Проблема экранизации была сложной. Известно, что в 1926 году Жак Фейдер снял немую картину по тому же сюжету. Тогда Карне еще не работал ассистентом у Фейдера. Обстоятельства сложились так, что ему не представился случай посмотреть фильм своего учителя, а когда у него зародилась мысль снять «Терезу Ракен», он воздержался от этого. Впрочем, с того времени техника настолько ушла вперед, что влияния можно было не опасаться. Карне и Спаак столкнулись с другими проблемами. Позволю себе воспроизвести интервью, которое дал мне тогда Марсель Карне: «У нас было два возможных решения: либо отнести драму к той эпохе, когда она была написана Золя, и таким образом создать своего рода иллюстрацию к его произведению, либо отнестись с уважением к идее автора, заключавшейся в описании развития неистовой страсти и перенести драму в наши дни, придав ей тем самым более захватывающий характер. Мы выбрали второе решение.
Перечитывая роман, я обнаружил, что для «осовременивания» интриги придется произвести серьезные перестановки в самом развитии повествования.
Вопрос развода ни разу не затрагивается в романе, у любовников Золя есть только один выход — убить мужа. Чтобы быть логичными и учесть изменения, происшедшие в нравах, мы должны были предусмотреть иной выход. Преступление уже не обязательно носит умышленный характер, оно совершается в результате целого ряда обстоятельств; но, как и в романе, наши герои внезапно оказываются перед ужасом разлучающего их злодеяния...
Впрочем, для того чтобы подогреть интерес к фильму у современного зрителя, приходилось искать также нечто помимо драмы угрызений совести. Нам пришлось придать неожиданный оборот интриге и включить нового персонажа — «свидетеля», который попытается извлечь выгоду из дела, вымогал у виновных деньги.
Введение этого персонажа меняет натуралистический тон начала повествования. Для нас этот персонаж — судьба, которая снова соединяет любовников, чтобы в конце концов окончательно их погубить»[291]
.Мы видим, как этот психологический конфликт помог Марселю Карне и Шарлю Спааку переосмыслить сюжет. Из драмы угрызения совести они создают драму судыбы, и так мы снова возвращаемся к тому, что близко Карне, — к одной из генеральных линий его творчества. Но поэтичность Превера сменяется драматизмом Спаака, и генеральная линия проводится с большей строгостью, заглушая в ходе неумолимой драмы сентиментальное волнение, которого можно было ожидать при таком сюжете. Персонажи фильма продают нас не больше, чем герои Шекспира. И тем не менее с первых же кадров Kapнe переносит нас в центр драмы и оставляет там вместе с ее жертвами. Двойное движение чувств и судьбы начинается и развивается с точностью механизма. Режиссера уже не упрекнут в том, что он отходит от основной темы своего творчества. Внимание зрителя неослабно приковано к экрану. Это явление тем более замечательно, что в ходе развития действия акцент драмы перемещается с одного персонажа на другого. Сначала между любовниками стоит только муж; когда же он устранен путем преступления, появляется «свидетель» — мелкий шантажист, играющий роль рока, восстанавливающего юридическую справедливость.
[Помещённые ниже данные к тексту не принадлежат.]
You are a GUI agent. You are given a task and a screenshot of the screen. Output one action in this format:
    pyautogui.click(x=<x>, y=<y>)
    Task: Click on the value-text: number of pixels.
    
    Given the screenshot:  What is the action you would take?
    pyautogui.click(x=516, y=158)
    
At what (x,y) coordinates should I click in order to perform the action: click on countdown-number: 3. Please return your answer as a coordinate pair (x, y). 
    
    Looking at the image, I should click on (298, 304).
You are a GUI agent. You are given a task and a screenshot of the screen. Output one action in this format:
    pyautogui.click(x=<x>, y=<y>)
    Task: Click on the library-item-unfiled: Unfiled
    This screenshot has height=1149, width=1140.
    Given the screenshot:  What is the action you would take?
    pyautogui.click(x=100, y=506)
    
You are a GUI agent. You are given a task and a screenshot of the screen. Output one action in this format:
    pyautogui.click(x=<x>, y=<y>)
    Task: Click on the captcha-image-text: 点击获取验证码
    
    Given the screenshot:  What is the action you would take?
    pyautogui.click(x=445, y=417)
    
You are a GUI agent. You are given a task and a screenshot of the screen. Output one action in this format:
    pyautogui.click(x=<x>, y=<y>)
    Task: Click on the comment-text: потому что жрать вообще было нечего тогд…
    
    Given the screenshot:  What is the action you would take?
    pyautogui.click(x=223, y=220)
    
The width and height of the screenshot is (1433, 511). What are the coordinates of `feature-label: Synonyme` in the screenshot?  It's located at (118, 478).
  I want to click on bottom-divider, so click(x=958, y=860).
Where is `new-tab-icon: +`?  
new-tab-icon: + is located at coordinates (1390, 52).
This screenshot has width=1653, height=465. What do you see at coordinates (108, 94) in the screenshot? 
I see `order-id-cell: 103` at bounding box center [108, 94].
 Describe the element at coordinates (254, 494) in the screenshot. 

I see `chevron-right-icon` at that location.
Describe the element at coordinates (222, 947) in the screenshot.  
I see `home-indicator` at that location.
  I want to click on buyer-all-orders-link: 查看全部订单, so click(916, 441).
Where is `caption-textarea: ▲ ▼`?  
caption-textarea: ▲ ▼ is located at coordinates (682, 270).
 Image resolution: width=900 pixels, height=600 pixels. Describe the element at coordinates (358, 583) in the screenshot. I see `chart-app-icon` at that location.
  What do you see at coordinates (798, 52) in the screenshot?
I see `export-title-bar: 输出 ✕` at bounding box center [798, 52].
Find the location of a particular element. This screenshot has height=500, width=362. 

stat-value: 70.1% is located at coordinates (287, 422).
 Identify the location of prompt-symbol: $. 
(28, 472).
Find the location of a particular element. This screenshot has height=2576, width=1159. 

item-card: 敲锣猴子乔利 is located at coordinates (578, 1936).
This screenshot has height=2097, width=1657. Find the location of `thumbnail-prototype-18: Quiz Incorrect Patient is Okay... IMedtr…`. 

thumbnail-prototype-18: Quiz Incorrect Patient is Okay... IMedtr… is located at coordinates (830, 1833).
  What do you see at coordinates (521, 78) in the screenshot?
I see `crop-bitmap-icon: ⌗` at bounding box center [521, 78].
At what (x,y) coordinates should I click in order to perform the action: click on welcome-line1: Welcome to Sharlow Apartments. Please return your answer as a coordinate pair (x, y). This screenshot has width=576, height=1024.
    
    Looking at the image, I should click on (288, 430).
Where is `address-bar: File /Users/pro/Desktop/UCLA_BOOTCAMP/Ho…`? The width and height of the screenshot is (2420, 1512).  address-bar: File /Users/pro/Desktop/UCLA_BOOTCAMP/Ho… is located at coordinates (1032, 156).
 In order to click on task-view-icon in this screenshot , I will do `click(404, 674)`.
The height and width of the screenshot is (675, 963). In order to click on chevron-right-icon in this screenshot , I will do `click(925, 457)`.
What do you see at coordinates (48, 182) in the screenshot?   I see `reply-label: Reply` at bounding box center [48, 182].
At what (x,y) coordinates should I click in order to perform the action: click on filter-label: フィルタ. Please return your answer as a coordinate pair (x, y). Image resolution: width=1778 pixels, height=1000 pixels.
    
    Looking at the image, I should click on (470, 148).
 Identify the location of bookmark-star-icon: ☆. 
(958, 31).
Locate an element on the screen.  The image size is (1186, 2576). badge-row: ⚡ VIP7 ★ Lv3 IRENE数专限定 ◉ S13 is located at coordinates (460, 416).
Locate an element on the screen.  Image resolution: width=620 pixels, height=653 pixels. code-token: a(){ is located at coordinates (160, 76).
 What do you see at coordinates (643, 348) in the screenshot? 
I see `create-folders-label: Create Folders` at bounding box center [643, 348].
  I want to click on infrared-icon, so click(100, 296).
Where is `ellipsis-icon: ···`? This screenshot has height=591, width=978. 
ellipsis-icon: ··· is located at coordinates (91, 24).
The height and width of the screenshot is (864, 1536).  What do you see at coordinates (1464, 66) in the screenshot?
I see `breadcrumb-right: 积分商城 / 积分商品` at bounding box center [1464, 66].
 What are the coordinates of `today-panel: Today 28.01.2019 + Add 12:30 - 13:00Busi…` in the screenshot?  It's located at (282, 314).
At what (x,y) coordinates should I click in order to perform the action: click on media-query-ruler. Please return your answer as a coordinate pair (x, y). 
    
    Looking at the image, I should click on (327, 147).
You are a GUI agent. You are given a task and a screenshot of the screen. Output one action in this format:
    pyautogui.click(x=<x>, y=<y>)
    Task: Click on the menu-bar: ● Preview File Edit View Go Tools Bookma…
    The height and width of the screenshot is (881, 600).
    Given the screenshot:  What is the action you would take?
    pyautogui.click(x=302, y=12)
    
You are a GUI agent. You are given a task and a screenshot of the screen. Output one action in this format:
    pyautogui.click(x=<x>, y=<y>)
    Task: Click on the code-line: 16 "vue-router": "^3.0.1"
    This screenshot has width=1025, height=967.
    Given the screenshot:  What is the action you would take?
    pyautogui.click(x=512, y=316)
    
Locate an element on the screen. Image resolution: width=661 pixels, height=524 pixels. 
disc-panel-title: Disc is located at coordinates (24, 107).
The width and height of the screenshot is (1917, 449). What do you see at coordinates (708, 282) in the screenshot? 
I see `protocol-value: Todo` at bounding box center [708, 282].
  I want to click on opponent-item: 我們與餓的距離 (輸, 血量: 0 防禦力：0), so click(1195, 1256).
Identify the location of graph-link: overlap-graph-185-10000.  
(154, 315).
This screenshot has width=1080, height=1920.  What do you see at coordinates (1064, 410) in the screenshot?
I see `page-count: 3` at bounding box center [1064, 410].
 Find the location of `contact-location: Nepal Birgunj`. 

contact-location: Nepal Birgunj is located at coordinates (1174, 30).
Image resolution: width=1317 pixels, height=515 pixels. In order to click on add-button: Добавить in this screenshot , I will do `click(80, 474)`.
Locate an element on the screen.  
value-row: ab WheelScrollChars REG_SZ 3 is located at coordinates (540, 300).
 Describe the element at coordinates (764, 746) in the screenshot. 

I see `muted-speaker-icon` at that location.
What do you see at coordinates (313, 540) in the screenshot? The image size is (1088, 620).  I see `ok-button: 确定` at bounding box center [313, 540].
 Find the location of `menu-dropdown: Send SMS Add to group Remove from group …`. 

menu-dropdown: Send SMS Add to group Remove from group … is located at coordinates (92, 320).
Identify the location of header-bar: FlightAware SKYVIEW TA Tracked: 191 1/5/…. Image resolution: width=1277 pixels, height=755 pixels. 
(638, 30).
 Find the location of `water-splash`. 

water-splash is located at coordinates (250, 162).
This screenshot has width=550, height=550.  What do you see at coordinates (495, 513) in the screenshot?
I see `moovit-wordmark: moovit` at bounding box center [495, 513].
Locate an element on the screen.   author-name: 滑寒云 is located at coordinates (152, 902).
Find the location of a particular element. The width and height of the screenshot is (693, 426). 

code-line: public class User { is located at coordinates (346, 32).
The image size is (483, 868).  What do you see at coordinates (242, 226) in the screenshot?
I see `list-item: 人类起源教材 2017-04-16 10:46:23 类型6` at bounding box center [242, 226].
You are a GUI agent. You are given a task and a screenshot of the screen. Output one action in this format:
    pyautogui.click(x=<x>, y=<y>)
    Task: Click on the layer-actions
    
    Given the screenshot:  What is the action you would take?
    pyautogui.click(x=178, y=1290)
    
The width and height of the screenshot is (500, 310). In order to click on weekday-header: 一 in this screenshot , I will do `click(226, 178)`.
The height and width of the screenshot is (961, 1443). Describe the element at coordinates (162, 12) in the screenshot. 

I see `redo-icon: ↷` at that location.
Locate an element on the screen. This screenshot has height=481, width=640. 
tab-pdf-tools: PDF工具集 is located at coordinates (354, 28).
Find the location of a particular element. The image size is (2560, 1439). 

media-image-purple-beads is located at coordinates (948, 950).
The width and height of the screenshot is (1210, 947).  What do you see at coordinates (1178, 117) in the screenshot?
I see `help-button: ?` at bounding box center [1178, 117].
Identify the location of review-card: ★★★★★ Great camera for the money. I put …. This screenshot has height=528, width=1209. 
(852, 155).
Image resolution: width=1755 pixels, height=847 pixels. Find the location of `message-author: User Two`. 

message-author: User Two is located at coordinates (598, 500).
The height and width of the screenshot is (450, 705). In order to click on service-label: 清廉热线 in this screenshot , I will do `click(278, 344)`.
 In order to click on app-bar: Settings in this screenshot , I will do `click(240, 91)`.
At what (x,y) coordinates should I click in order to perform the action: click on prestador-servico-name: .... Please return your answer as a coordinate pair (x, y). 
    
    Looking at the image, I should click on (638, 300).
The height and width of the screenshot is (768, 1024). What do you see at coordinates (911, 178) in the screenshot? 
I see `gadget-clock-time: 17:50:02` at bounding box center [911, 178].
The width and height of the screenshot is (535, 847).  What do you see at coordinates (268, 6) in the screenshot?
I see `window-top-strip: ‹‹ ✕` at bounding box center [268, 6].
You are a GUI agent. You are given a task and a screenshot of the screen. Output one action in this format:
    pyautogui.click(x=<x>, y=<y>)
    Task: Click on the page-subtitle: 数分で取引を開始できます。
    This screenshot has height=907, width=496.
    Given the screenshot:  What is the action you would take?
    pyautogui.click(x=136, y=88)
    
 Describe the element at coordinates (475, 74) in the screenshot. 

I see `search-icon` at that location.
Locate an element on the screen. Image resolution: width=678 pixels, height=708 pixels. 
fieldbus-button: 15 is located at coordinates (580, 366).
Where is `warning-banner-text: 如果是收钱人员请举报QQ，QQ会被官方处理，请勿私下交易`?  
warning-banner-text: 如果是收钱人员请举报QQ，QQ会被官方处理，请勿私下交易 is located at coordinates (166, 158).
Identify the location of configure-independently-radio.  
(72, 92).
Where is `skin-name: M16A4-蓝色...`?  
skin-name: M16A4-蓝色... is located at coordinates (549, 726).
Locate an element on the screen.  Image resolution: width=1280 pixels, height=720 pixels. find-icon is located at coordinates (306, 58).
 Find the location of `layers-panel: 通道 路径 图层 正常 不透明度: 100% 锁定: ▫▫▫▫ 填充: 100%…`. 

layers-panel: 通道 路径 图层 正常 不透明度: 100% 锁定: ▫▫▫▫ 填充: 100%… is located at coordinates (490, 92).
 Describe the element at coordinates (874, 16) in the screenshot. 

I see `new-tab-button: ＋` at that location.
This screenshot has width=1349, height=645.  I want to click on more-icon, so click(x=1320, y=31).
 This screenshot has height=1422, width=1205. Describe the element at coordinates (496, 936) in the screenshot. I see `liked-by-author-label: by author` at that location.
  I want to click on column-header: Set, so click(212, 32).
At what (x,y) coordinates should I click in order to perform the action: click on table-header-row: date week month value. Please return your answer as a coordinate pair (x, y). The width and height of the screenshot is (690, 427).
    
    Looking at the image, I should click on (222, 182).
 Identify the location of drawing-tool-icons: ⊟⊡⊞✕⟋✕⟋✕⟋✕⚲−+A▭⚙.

Тем самым, как нам говорил Карне, была преодолена натуралистичность сюжета, что удалось главным образом благодаря совершенству стиля, отличающегося исключительной строгостью и целеустремленностью. Никаких нарочитых эффектов, ничего лишнего как в развитии сцен, так и в их выразительности и даже в исполнении. Актеры поразительно сжились с заданными образами, начиная с замечательной Симоны Синьоре и кончая Роланом Лезафром, «свидетелем» — порождением извращенной эпохи, циничным насмешником, трогательным даже в своих убогих требованиях.
В «Терезе Ракен» нет размаха, который нам нравится у Карне, однако это одно из его самых сильных произведений, и в рамках, которые ему были определены, может быть, самое неуязвимое.
Тем не менее совершенно очевидно, что «Тереза Ракен» рисует картину крайней безысходности духовного мира Карне. Она бесчеловечна в том смысле, что не оставляет никакой надежды, не озарена ни единым проблеском света. Поэтичность Превера несколько смягчала пессимизм Карне, сглаживая его нежностью, подчас наивной. Здесь же трагедия завершается возмездием. Прощение невозможно, надежда на снисхождение тщетна.